4/15/2023

Bisa saja ini pelampiasan perasaan semata

24 
Kisah ini berawal dari sebuah story aplikasi WhatsApp. Tanpa sengaja aku mengomentari story yang baru saja ia buat. "Nanti main sama kakak ya".

Beberapa menit kemudian pesan balasan masuk. "Boleh kak, tapi aku masih cupu mainya. Nggak masalah kan?".

"Iya, nggak papa". jawabku.

"Jagain aku ya kak".

Percakapan singkat inilah yang menjadi awal dari kegilasaan itu. Ini bukan awal dari perkenalan, kami saling mengenal sejak awal masa orientasi mahasiswa baru dulu, kebetulan kami satu pleton waktu itu. Percakapan serupa akan sangat biasa menurutku, dan tidak berlebihan. Mengomentari moment yang baru saja dia alami. Hanya saja saat itu ia baru saja putus dari kekasihnya, yang masih aku kenal dengan baik.

Hari-hari berlalu, kami berdua semakin akrab dengan nada-nada dan kalimat sayang. Hampir tiada bedanya seperti orang yang sedang dilanda asmara. Saling berbagi kabar, tak jarang saling bercerita. Yang aku ingat, ia seringkali bercerita tentang perlakuan kekanak-kanakan mantan pacarnya kepadaku. Seakan-akan matahari pagi, aku bersikap seperti orang yang menyelamatkannya dari gelap malam, kemudian meneranginya dengan hangatnya sinar matahari pagi. Andai saja aku tidak terburu-buru.

Tak jarang perselisihan terjadi diantara kami berdua. Namun, kami berhasil melaluinya dengan amat baik. Seakan-akan kami terlatih melewati hal tersebut.

Semua terasa indah, setidaknya kini aku merasakan hasrat memiliki seseorang yang bisa aku jadikan tempat peraduan perasaan sekaligus tempat berbagi.

Aku seakan lupa dari mana aku berdiri dan memulai. Aku menghidupimu kau menghidupiku.

...

Sampai suatu ketika, perlakuannya berbeda. Ia terlihat sibuk sendiri, entah mengapa. Aku mencoba memberi jalannya jalan. Namun, tak ia perdulikan. Mungkin ada yang salah? Entahlah.

Pada akhirnya aku tau, perhatiannya terbagi. Ia tau aku menyadari kehadiran yang lain dihadapannya. Namun, ia tak begitu peduli. Aku cemburu.

Berusaha melarang dan memberinya tau bahwa aku cemburu jalan pertama yang aku lakukan. Berharap keadaan berbalik dan berpihak kepadaku. Kenyataan berkata lain, ia semakin asik dan tak hirau dan membuatku semakin kusut.
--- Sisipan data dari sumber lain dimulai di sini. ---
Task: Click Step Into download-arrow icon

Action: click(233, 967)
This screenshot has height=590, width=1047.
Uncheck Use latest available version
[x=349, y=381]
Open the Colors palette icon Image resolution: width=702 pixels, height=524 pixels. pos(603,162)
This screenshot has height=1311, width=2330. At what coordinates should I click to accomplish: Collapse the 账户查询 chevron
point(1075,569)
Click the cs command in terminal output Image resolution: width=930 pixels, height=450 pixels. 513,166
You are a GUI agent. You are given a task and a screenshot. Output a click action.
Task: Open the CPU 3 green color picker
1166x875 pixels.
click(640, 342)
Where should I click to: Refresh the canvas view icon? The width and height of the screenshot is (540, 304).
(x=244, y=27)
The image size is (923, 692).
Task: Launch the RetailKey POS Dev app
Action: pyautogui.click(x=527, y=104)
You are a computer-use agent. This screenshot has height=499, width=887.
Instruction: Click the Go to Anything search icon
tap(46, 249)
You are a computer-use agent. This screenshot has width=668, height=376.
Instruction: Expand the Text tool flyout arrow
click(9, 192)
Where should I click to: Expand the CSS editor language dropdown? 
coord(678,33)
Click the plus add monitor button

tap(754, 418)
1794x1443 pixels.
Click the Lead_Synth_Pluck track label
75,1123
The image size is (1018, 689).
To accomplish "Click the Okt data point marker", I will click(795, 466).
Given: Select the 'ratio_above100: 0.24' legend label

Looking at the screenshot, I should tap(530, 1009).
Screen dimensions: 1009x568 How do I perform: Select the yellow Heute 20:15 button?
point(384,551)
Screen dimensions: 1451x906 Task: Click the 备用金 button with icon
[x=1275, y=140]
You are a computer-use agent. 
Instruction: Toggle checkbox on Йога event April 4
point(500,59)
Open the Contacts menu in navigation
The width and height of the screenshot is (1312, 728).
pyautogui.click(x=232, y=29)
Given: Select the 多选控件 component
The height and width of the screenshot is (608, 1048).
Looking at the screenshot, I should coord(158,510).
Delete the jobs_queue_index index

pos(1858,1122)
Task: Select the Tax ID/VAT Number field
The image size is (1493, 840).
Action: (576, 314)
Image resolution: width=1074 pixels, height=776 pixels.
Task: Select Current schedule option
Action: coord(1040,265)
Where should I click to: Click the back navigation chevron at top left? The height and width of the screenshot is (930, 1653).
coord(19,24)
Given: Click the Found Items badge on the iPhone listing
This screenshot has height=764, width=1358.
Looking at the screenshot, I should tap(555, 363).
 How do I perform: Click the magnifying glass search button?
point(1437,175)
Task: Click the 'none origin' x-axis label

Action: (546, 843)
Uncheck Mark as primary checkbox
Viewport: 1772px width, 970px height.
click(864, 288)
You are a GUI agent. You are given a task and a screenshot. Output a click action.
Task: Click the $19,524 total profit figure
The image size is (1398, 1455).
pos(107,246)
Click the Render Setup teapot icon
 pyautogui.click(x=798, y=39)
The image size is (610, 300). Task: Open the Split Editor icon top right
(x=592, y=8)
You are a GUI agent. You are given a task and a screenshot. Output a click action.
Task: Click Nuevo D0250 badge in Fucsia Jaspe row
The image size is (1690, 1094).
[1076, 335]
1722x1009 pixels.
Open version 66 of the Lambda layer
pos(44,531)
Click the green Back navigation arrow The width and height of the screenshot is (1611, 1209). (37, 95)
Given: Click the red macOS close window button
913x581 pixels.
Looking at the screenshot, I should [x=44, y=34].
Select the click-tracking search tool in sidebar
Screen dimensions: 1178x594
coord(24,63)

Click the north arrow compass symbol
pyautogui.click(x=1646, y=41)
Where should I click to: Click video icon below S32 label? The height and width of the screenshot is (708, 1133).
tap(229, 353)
Sebenarnya kecurigaan ini sudah ada sebelumnya, aku cuma bersikap percaya bahwa ia pasti tak akan sampai hati berbuat demikian.

Seakan tak peduli, ia malah secara terang terangan mempertontonkan hubungan barunya kepadaku. Aku masih bersikap sama, diam dan bingung.

Bingung. Lalu kenapa harus aku yang ia perlakukan seperti ini. Bukankah aku matahari itu. Apakah ia tak ingat? Atau hanya aku yang terlalu berangan demikian.

Aku tersadar. Aku yang salah menggapnya terlalu cepat, aku tak punya hak atas diri dan persaannya. Apa yang terjadi kemarin dan apa yang aku lakukan kemarin seperti sebatas pengobat laranya saja, sampai akhirnya ia bisa terbang mencari "rumah baru".

Aku putuskan menjauh, aku tak tau harus kemana. Yang aku tau, aku harus pergi meninggalkan kesibukan barumu. Kau tak jahat menurutku. Hanya saja aku yang beranggapan lebih.

Dan dari kisah ini aku belajar, kadang apa yang kita berikan, bisa saja dibalas dengan hal lain yang belum tentu baik untuk kita.

Jika apa yang aku anggap baik adalah kau bersamaku. Tapi tidak menurutnya.

Semua hanya pelarian saja. Pelampian perasaan sakit hati. Sampai akhirnya ia mampu berdiri lagi. Terima kasih atas pelajaran itu.